Nothing about the present museum dramatizes information for visitors the way, say, the United States Holocaust Memorial Museum in Washington apparently feels it needs to. Divorced as it is from the sites of persecution, it turns relics of genocide like a Zyklon B canister and a cattle car that transported Jews to Auschwitz into props.
Bergen-Belsen has the camp as evidence, or what’s left of it. After liberation, the British burned down the prisoners’ barracks to stem the spread of typhus, and hired an architect to turn bulldozed graves into a pastoral cemetery.

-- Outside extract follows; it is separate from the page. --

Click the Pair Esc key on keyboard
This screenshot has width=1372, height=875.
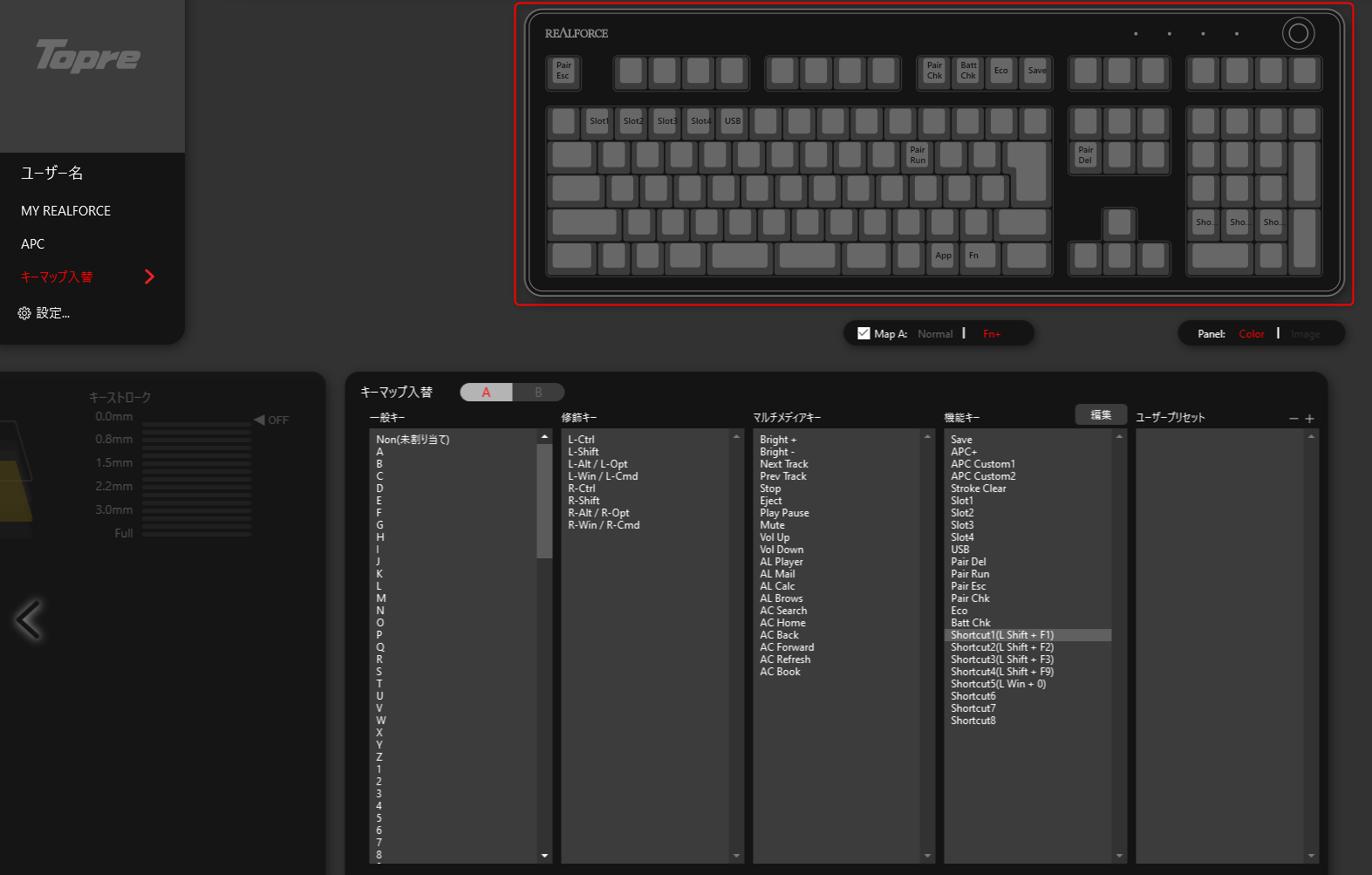[563, 71]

The architect turned out to be a favorite of the Nazis, adding insult to injury, but by the time that scandal broke it was already too late, and the graves today look like Teutonic mounds, covered in lavender.
In the absence of original buildings, the aura of Bergen-Belsen now, as at all haunted places, can be linked to the superstition people tend to bring to it — the vague hope that our presence might somehow help renew the ground. Meanwhile the sheer emptiness of the landscape, never mind the graves, speaks clearly to loss.
Of course, there are still the photographs and films made by arriving British troops to show what once was here. Various camps liberated before Bergen-Belsen had been evacuated or destroyed, but the Germans turned this place over as it had been. Circulated worldwide in newspapers, magazines and movie theaters, the pictures made unconditional surrender obligatory and the site forever synonymous with the worst Nazi atrocities.
In a sense, the images have become too familiar, too loaded. The museum stresses the survivor testimonies instead. These run silently on monitors throughout the galleries, accompanied by subtitles in German and English. As Geoffrey Hartman, the literary scholar who helped start the Fortunoff Video Archive for Holocaust Testimonies at Yale, remarked after walking through the museum, the quiet promotes a space in which “to think that thinking is important.”
But you can also wear headphones to hear the voices. Mr. Hartman borrowed Paul Celan’s famous phrase about bottles in the ocean tossed at “the shoreline of a heart” to describe the effect.
One survivor is Robert Rijxman. “I was sitting on a rock,” he recalls on screen. “It was sunny, in winter. I just prayed to die, but it didn’t work.”
Without sound, he’s the picture of defiance, elfin and smiling, clutching a pipe like an old Swiss mountaineer after a walk in the Alps. But listening to him, you hear that he needs a moment to collect himself and it suddenly becomes clear that Mr. Rijxman wishes to convey a thought darker and more complicated than simple defiance.
Praying for death “didn’t work,” is what he said.
“Not to this day,” he added.
Another reminder of history’s relentlessness.